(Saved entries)
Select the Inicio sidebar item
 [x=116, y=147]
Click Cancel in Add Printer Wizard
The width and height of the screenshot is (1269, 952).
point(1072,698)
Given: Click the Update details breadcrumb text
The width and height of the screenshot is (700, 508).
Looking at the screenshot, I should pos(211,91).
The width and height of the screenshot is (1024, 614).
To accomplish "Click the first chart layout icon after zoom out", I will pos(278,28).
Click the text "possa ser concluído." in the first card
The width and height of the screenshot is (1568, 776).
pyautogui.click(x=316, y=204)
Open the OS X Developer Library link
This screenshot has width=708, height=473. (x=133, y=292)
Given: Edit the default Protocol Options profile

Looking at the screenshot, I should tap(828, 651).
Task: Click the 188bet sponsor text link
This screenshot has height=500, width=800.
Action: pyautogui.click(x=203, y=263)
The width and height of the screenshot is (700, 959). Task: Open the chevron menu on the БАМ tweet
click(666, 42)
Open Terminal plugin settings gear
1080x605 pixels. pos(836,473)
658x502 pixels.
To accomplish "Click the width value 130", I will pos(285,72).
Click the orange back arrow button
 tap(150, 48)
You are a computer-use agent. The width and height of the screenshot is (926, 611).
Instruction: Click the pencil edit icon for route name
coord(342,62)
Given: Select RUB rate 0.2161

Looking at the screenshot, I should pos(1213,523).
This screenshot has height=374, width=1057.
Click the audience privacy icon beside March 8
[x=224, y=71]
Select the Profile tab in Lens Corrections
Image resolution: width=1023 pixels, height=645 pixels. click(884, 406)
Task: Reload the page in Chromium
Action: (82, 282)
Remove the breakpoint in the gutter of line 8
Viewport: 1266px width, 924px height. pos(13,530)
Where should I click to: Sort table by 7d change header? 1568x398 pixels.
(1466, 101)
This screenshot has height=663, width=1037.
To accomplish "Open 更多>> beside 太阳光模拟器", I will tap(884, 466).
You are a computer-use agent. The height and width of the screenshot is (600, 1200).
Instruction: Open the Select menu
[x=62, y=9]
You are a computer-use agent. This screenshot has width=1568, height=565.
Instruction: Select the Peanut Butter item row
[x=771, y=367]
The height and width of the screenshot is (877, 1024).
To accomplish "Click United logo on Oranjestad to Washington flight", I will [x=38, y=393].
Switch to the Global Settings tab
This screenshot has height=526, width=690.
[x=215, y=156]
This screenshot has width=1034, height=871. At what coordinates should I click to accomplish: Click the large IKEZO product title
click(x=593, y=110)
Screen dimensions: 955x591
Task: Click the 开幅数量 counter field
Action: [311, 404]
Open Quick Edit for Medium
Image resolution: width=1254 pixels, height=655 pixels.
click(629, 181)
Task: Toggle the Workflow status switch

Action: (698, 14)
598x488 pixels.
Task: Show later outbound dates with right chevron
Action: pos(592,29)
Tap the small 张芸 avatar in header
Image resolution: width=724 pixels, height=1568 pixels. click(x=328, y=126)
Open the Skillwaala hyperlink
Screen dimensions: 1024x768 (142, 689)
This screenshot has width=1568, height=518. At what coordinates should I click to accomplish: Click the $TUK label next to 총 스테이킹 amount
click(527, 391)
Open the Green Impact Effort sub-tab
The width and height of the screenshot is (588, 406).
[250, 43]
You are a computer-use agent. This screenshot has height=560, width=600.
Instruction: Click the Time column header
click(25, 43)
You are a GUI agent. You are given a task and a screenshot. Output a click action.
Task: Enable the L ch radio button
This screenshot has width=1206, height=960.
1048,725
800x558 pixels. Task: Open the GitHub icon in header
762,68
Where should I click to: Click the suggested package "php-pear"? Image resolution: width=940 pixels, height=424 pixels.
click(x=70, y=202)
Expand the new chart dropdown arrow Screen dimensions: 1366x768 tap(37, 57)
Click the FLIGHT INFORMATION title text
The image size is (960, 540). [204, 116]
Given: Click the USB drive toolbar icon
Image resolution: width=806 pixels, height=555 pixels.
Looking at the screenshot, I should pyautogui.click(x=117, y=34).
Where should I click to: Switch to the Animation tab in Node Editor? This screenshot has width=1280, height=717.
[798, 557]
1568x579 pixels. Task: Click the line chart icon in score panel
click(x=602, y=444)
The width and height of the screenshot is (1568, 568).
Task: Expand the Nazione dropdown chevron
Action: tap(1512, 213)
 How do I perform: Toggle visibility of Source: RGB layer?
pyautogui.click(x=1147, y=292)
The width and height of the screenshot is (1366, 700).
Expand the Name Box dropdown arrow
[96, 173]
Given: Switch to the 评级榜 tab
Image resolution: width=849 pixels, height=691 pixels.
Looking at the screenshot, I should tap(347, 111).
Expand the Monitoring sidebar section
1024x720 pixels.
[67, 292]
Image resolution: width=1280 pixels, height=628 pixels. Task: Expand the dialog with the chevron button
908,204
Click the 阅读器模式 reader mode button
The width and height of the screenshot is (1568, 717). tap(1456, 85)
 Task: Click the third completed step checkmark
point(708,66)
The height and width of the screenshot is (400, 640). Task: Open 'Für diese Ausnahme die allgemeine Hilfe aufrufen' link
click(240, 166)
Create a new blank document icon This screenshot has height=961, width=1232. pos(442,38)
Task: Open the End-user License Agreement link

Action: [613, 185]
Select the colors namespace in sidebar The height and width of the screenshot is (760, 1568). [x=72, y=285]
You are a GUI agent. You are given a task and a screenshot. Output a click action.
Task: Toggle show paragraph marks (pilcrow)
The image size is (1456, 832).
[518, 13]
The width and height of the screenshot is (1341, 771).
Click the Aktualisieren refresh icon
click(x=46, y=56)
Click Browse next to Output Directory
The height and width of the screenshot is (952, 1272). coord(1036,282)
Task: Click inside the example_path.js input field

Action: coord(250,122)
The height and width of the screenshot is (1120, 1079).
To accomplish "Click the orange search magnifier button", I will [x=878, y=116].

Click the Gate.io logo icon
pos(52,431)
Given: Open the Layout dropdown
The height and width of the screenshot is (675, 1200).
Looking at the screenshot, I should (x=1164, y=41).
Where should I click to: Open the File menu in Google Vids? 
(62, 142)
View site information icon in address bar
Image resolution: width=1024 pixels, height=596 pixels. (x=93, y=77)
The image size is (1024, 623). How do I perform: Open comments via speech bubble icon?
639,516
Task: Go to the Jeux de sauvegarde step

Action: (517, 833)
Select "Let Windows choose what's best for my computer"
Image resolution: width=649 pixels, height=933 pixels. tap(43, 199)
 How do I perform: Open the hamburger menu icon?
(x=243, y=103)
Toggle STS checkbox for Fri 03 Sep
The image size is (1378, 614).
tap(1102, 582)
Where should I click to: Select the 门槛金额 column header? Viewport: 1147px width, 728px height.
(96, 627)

### Your assignment
Word for word, copy the line containing "The image size is (1456, 832)." and each line after it to the end of the records, and nothing besides.

### Answer for this exercise
The image size is (1456, 832).
[518, 13]
The width and height of the screenshot is (1341, 771).
Click the Aktualisieren refresh icon
click(x=46, y=56)
Click Browse next to Output Directory
The height and width of the screenshot is (952, 1272). coord(1036,282)
Task: Click inside the example_path.js input field

Action: coord(250,122)
The height and width of the screenshot is (1120, 1079).
To accomplish "Click the orange search magnifier button", I will [x=878, y=116].

Click the Gate.io logo icon
pos(52,431)
Given: Open the Layout dropdown
The height and width of the screenshot is (675, 1200).
Looking at the screenshot, I should (x=1164, y=41).
Where should I click to: Open the File menu in Google Vids? 
(62, 142)
View site information icon in address bar
Image resolution: width=1024 pixels, height=596 pixels. (x=93, y=77)
The image size is (1024, 623). How do I perform: Open comments via speech bubble icon?
639,516
Task: Go to the Jeux de sauvegarde step

Action: (517, 833)
Select "Let Windows choose what's best for my computer"
Image resolution: width=649 pixels, height=933 pixels. tap(43, 199)
 How do I perform: Open the hamburger menu icon?
(x=243, y=103)
Toggle STS checkbox for Fri 03 Sep
The image size is (1378, 614).
tap(1102, 582)
Where should I click to: Select the 门槛金额 column header? Viewport: 1147px width, 728px height.
(96, 627)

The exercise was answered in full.